In July, Capital One disclosed that a breach had affected approximately 100 million U.S. consumers and 6 million consumers in Canada. It promised free credit monitoring and identity protection services to the groups affected: those who applied for Capital One credit cards between 2005 and 2019, and existing credit card and secured card customers.

The news came just after a settlement of the massive 2017 Equifax data breach, which exposed the personal information of nearly 148 million U.S. consumers, more than half the adults in the U.S.

Whether your financial data has been compromised or you simply want to proactively guard your credit, you can take action. Follow these steps to safeguard your financial life:

1. For best protection, freeze your credit

credit freeze makes it unlikely your stolen financial information can be used to open new accounts in your name. Most creditors check your credit history as part of the application process — with a freeze in place, they can’t access your credit history and will decline to open a new account.

Freezing your credit doesn’t affect your score. And when you want to open up a new credit line, you can simply unfreeze your credit temporarily.

Freezing and unfreezing your credit at each of the three credit bureaus — Equifax, Experian and TransUnion — is now free to all consumers.

2. Place a fraud alert if you can’t freeze right now

If you don’t want to lock out creditors — perhaps you’re in the middle of applying for a mortgage or car loan — you can instead add a fraud alert to your credit reports.

This type of alert flags potential creditors that they should verify your identity before issuing new credit in your name.

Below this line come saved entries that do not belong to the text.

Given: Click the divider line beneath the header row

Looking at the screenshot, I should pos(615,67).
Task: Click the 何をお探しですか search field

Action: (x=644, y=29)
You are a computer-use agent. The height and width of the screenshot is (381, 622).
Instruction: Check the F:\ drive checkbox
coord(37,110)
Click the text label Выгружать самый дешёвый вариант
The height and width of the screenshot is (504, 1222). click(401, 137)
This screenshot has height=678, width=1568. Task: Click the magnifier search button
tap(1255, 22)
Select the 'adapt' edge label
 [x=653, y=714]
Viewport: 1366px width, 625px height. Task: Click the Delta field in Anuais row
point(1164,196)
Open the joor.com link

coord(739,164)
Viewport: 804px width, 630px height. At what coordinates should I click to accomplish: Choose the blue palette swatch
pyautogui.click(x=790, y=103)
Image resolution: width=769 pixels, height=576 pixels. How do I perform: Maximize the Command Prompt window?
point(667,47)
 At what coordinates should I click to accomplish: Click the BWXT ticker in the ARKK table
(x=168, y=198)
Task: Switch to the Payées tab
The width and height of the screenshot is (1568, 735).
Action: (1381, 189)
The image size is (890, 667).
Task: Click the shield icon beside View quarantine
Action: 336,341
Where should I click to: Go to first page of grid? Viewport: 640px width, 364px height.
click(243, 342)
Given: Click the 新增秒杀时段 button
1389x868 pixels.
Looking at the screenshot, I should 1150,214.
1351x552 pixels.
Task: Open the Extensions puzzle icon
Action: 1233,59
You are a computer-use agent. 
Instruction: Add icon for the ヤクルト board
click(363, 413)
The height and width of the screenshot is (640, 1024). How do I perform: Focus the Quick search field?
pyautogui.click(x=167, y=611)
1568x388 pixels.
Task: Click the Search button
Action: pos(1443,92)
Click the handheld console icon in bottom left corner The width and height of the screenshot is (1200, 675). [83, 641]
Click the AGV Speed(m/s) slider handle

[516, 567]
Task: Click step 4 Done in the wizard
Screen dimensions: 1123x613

A fraud alert lasts for a year and is renewable. You need to contact only one of the three bureaus and ask for the alert; it will notify the others.

For best protection, remember to freeze your credit at all three bureaus once you’re done with your applications.

3. Check all 3 credit reports

You’re entitled to at least one free credit report from each credit bureau every 12 months via AnnualCreditReport.com. If you’ve already accessed them within that time frame, you get another round of free reports once you’ve placed a fraud alert.

In addition, the Equifax breach settlement will provide all U.S. consumers six extra free credit reports a year for seven years, starting in 2020.

Check over your reports for signs of trouble, especially:

  • New accounts that you didn’t open.
  • Credit inquiries that don’t match when you applied for credit.
  • Balances that don’t match your statements.

In between your annual free reports, monitor your credit more frequently by taking advantage of a free credit report source.

4. Watch your credit card activity

Freezing can stop new accounts from being opened in your name — but it can’t prevent fraudulent charges on an existing account. Protect yourself in these ways:

  • Stay on top of your credit card statements. Look for charges you don’t recognize and if something seems fishy, dig into it. There’s often a phone number listed along with the merchant name for each transaction.
  • Sign up for text or email alerts about credit transactions. Many credit card issuers let you set them for every charge, or ones above a certain dollar amount.
  • If you see a suspicious charge, call your issuer right away to dispute it. Most often, your liability is limited to only $50 and perhaps less.